The interaction between Pumilio and GLD2 was examined by a co-precipitation assay of oocytes overexpressing recombinant Pumilio and GLD2 proteins, because the anti-GLD2 antibody used in this study was not available for IP. GST pulldown and anti-T7 IP from immature and mature oocytes overexpressing T7-GLD2 and GST-Pum1 or GST-Pum2 showed that the pulldown samples contained T7-GLD2 and that the anti-T7 immunoprecipitates contained GST-Pum1 and GST-Pum2 (Fig. 5, E and F). These results revealed that Pum1 and Pum2 interacted with GLD2 in immature and mature oocytes. The interaction of T7-GLD2 with GST-Pum1 or GST-Pum2 was not affected by RNase (Fig. 5, G and H), indicating direct binding of proteins. The interaction between Pumilio and GLD2 was not detected in a previous report (6), in which GST or HA was used to tag GLD2, instead of T7 used in this study.
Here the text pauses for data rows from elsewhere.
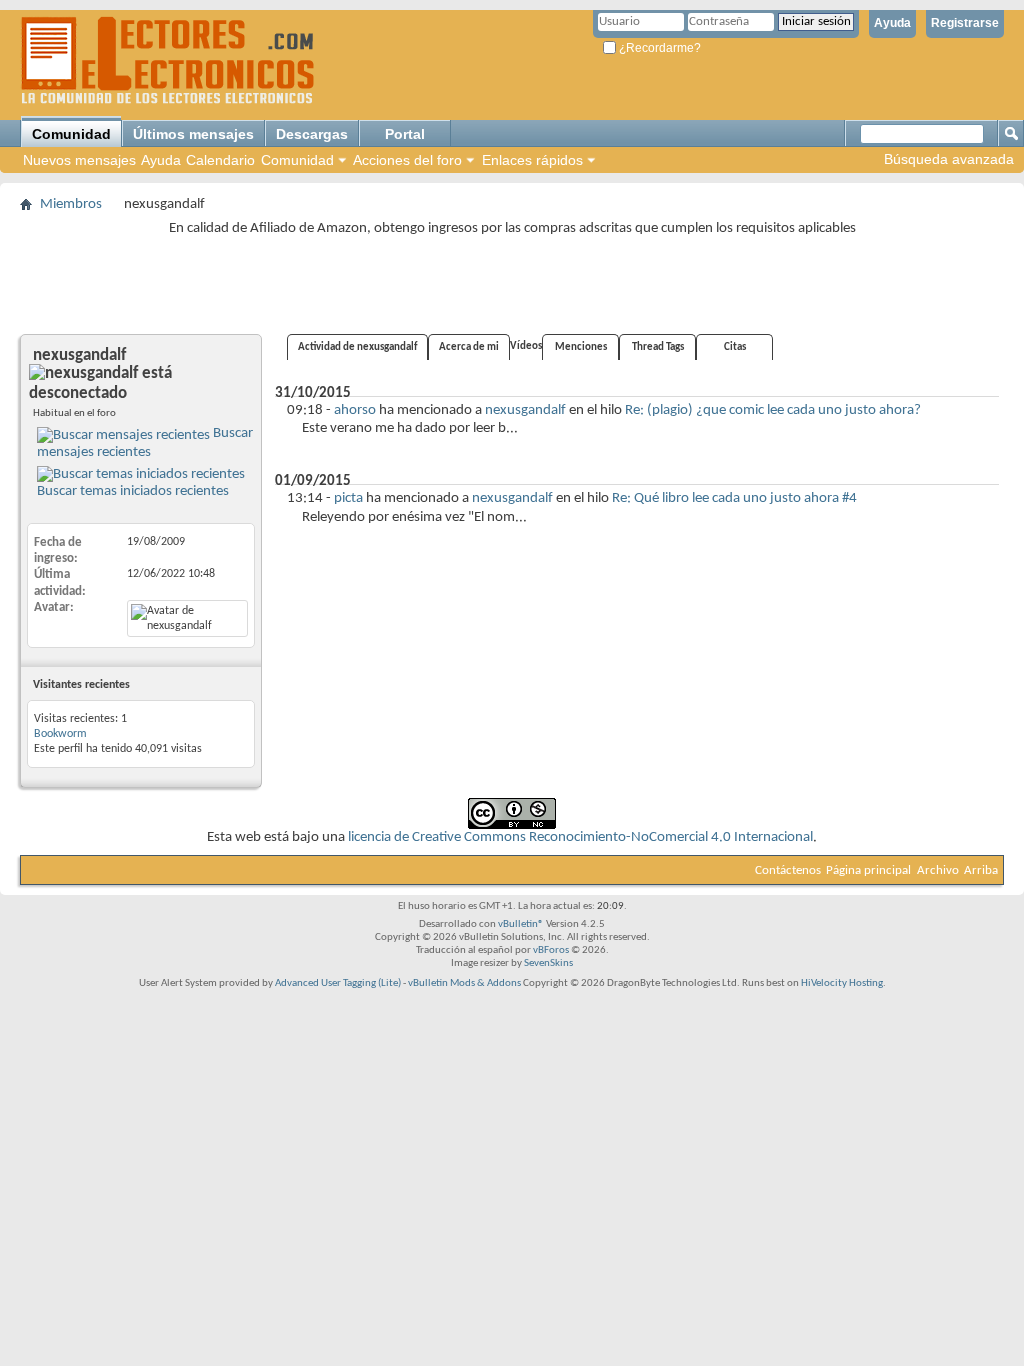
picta (348, 498)
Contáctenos (788, 870)
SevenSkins (548, 963)
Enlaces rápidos (532, 160)
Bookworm (60, 734)
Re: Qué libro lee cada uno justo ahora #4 (734, 498)
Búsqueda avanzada (949, 159)
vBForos (551, 950)
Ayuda (892, 23)
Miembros (71, 204)
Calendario (220, 160)
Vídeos (526, 346)
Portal (405, 134)
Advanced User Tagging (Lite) (338, 983)
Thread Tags (658, 347)
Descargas (312, 134)
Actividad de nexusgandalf (357, 347)
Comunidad (71, 134)
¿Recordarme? (658, 48)
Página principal (868, 870)
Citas (735, 347)
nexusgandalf (525, 410)
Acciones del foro (407, 160)
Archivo (938, 870)
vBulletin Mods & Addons (464, 983)
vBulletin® (521, 924)
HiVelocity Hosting (842, 983)
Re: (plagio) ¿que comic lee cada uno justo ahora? (773, 410)
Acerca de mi (469, 347)
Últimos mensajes (193, 134)
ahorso (355, 410)
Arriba (981, 870)
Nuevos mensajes (79, 160)
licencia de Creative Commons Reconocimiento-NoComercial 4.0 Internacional (580, 837)
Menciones (581, 347)
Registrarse (965, 23)
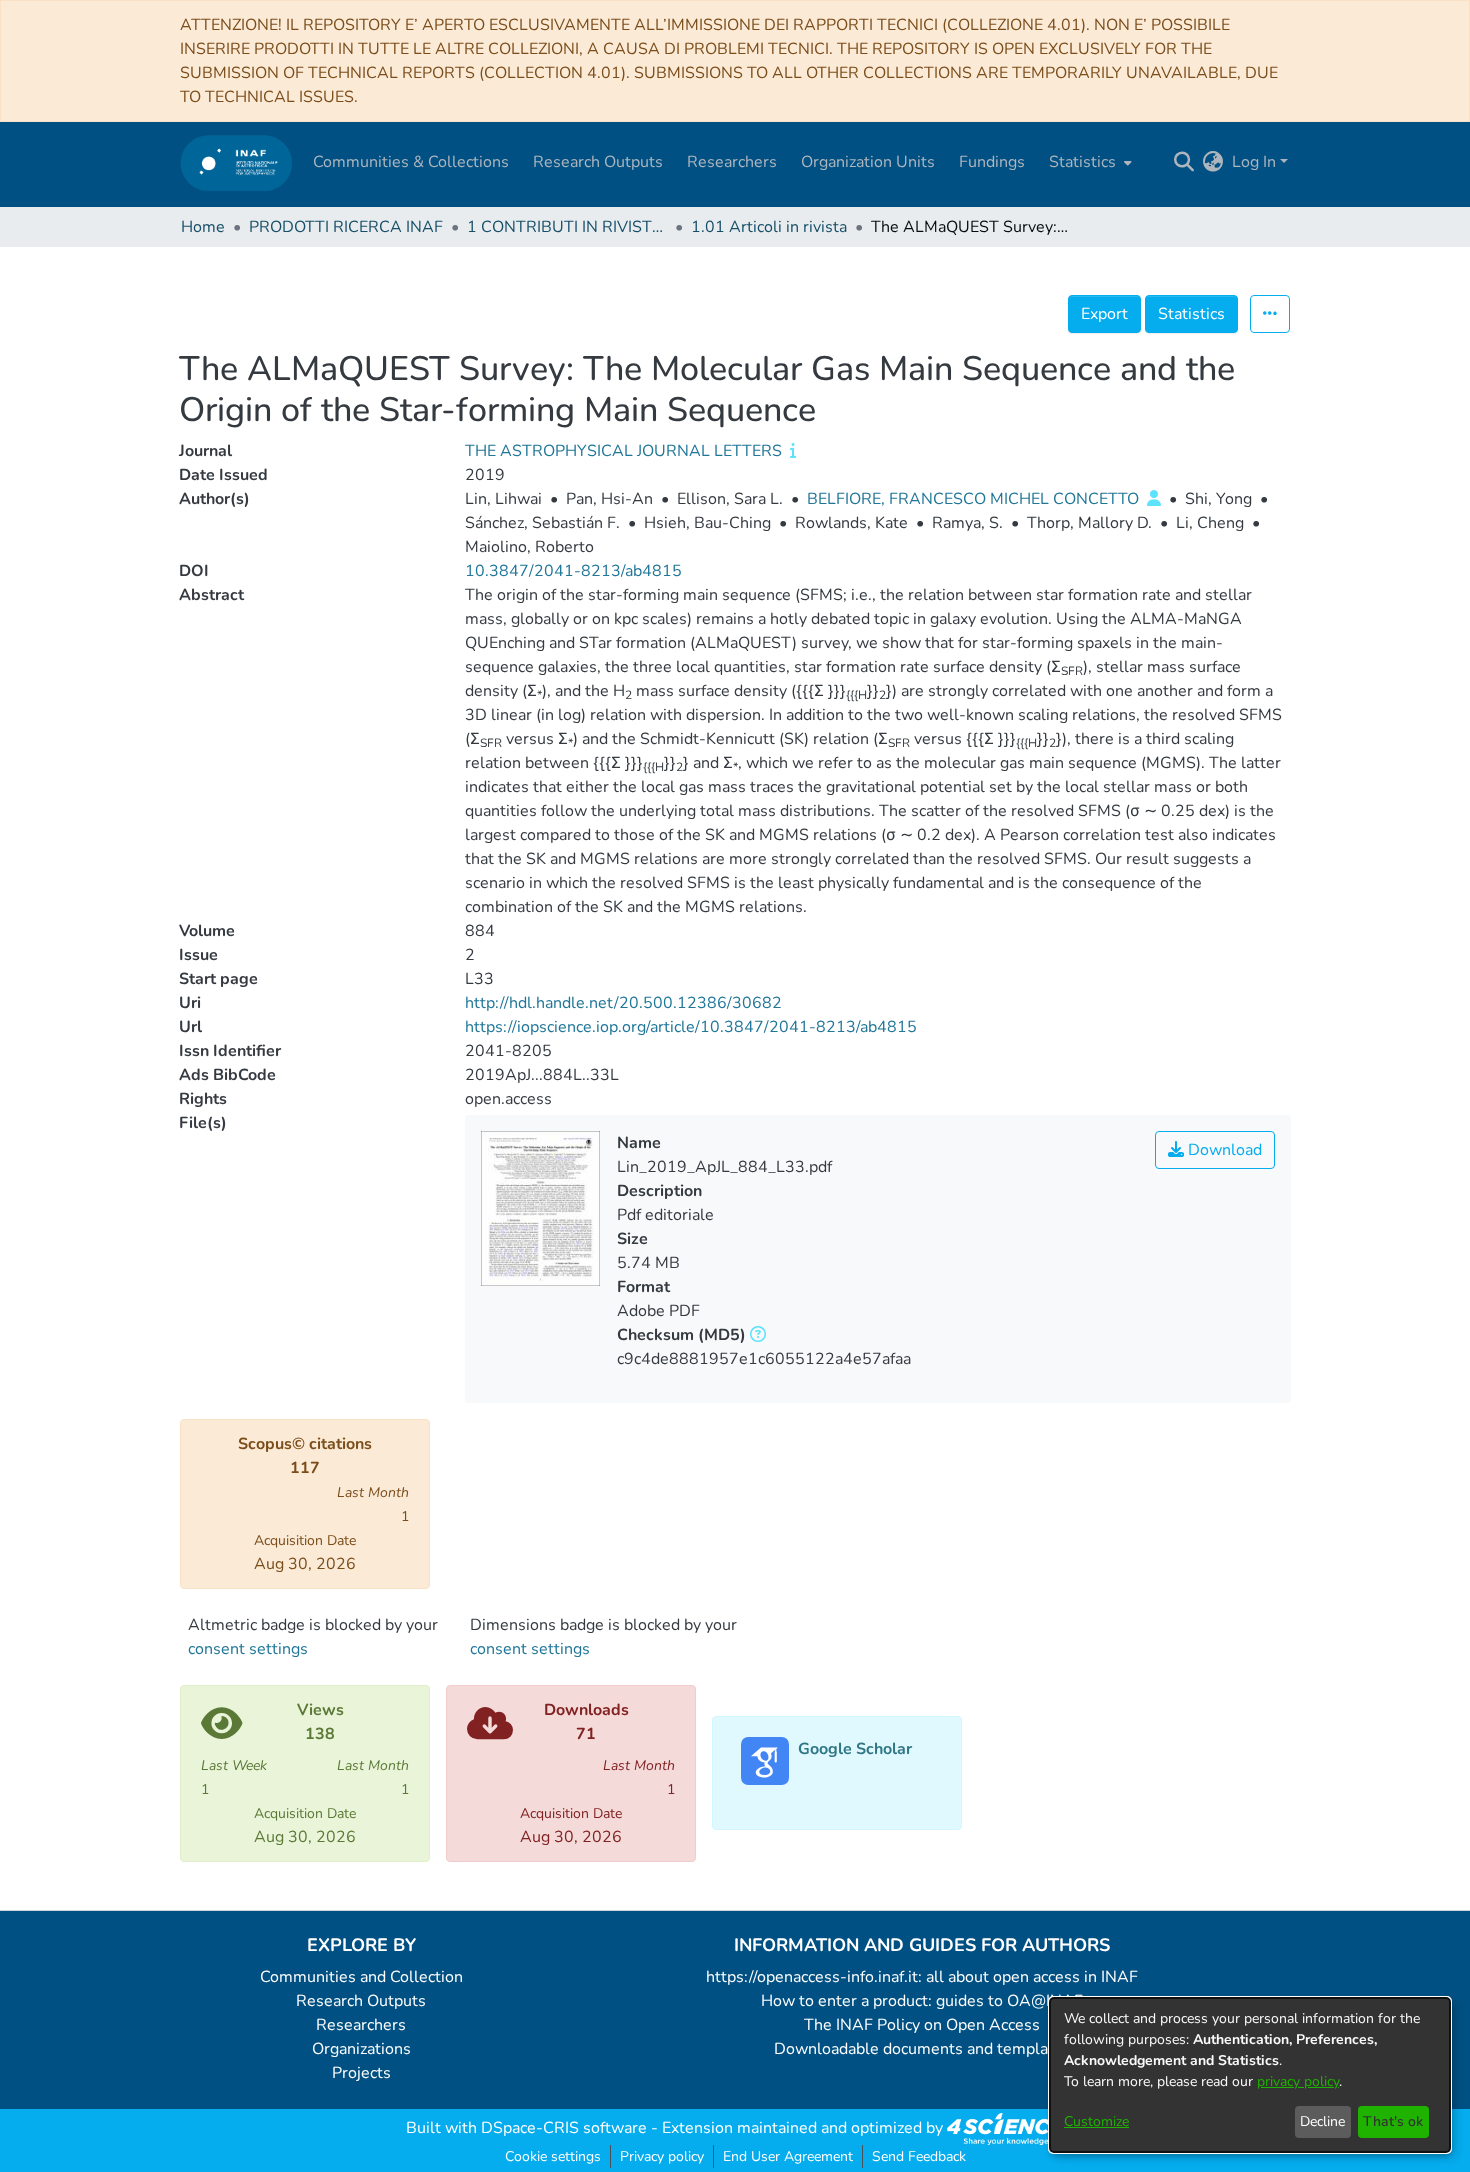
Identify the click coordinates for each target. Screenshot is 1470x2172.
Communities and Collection (361, 1977)
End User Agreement (788, 2156)
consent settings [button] (248, 1649)
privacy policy (1298, 2081)
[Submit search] (1184, 162)
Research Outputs (361, 2001)
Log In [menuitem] (1254, 162)
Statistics (1191, 314)
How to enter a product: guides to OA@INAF (922, 2001)
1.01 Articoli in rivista (769, 227)
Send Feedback (919, 2156)
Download (1223, 1150)
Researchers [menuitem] (732, 162)
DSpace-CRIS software (564, 2128)
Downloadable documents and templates (922, 2049)
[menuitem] (1088, 162)
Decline (1322, 2121)
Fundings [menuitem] (992, 162)
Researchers (361, 2025)
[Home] (236, 162)
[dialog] (1250, 2075)
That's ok (1393, 2121)
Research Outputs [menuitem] (598, 162)
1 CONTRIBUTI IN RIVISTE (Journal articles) (567, 227)
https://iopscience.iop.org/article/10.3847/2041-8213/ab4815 (691, 1027)
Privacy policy (662, 2156)
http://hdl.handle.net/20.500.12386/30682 (623, 1003)
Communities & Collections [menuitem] (411, 162)
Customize (1096, 2121)
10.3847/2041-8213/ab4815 (573, 571)
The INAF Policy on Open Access (922, 2025)
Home (203, 227)
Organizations (361, 2049)
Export (1104, 314)
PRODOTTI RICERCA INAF (346, 227)
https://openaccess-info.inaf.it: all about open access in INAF (922, 1977)
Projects (361, 2073)
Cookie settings (553, 2156)
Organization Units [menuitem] (868, 162)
Pum1, CPEB, PARN, and GLD2 Residing on Cyclin B1 mRNA

We found that Pum1 and Pum2 retain interaction with PARN and GLD2 even in mature oocytes (Fig. 5, A–H). However, this situation seems to conflict with a model showing that PARN is dissociated from the translation control machinery during oocyte maturation (29). Because GST pulldown and co-IP assays are unable to distinguish the complex residing on a specific mRNA from those on other mRNAs, we specifically examined the complex of Pum1, CPEB, PARN, and GLD2 on cyclin B1 mRNA by IP/RT-PCR, in which anti-Pum1N, anti-CPEB, or anti-PARN immunoprecipitates from immature and mature oocytes (Fig. 5I) and anti-T7 immunoprecipitates from oocytes overexpressing T7-GLD2 (Fig. 5J) were subjected to RT-RCR for cyclin B1 mRNA. Except for the anti-CPEB immunoprecipitate from mature oocytes, cyclin B1 mRNA was detected in all of the immunoprecipitates, indicating that the complex of Pum1, CPEB, PARN, and GLD2 exists on cyclin B1 mRNA in immature oocytes but that CPEB is removed from the mRNA (probably by its destruction) during oocyte maturation.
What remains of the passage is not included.